== PROBLEM TO WORK ON ==
Find the string "computer" in the entries and copy each line that has it.

== SUPPLIED DATA ==

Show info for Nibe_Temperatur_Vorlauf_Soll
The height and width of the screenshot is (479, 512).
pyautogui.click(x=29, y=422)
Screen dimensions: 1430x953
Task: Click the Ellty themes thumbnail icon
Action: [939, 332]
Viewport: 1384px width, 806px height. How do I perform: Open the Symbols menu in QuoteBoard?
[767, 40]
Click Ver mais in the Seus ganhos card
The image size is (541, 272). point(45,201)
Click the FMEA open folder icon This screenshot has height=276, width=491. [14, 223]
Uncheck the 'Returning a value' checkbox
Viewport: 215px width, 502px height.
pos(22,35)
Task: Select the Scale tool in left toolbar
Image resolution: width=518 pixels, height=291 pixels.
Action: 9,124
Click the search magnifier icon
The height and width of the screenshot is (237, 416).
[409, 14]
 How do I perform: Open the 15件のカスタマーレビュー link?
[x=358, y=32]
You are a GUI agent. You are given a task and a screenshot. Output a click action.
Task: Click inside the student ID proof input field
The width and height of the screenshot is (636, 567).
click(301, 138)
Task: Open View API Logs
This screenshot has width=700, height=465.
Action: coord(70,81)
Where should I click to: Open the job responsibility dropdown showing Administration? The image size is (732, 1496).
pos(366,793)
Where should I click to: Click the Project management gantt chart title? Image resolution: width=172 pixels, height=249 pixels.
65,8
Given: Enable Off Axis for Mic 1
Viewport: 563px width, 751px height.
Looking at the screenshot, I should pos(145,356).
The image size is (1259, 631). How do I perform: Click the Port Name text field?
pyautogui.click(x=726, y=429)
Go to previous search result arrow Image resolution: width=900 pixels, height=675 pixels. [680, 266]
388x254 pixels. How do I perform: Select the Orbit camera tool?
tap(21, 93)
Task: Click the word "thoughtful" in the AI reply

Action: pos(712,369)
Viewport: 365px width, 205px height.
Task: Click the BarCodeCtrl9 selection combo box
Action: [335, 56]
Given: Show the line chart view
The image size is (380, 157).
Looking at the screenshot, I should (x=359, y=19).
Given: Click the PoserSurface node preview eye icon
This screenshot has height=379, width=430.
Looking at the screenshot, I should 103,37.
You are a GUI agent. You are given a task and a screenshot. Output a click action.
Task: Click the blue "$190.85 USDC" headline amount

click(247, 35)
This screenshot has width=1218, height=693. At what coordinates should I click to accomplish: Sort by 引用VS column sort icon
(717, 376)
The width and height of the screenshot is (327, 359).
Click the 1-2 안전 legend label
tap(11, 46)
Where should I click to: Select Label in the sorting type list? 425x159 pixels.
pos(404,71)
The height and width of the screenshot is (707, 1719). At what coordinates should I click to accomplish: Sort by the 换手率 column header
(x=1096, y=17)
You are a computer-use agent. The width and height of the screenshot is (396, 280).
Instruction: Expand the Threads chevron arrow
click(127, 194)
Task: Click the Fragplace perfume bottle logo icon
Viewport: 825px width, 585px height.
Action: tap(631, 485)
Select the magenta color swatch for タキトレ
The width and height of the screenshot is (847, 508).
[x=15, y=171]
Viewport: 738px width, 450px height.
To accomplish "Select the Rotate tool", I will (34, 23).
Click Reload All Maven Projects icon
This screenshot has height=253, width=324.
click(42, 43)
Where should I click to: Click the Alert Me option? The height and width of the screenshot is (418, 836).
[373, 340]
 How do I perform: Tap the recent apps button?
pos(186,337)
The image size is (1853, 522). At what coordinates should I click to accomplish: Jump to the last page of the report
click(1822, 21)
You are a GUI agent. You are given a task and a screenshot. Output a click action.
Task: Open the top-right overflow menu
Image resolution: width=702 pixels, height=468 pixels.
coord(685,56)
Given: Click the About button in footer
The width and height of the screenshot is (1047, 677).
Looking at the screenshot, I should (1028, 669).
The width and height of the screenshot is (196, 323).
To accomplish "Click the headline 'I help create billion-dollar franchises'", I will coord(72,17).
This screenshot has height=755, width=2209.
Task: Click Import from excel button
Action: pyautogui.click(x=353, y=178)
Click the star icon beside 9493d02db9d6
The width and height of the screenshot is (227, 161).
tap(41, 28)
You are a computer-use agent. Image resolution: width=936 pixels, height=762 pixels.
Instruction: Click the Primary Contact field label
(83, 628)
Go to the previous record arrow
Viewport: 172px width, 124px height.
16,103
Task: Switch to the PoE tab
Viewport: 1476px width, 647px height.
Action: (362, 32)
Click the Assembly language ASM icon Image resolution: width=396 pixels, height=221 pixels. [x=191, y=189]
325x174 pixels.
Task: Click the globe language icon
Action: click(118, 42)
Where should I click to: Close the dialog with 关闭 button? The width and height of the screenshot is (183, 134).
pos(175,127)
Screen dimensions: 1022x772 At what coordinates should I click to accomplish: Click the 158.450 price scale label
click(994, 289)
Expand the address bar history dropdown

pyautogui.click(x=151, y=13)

== EXERCISE ANSWER ==
You are a computer-use agent. The width and height of the screenshot is (396, 280).
You are a computer-use agent. Image resolution: width=936 pixels, height=762 pixels.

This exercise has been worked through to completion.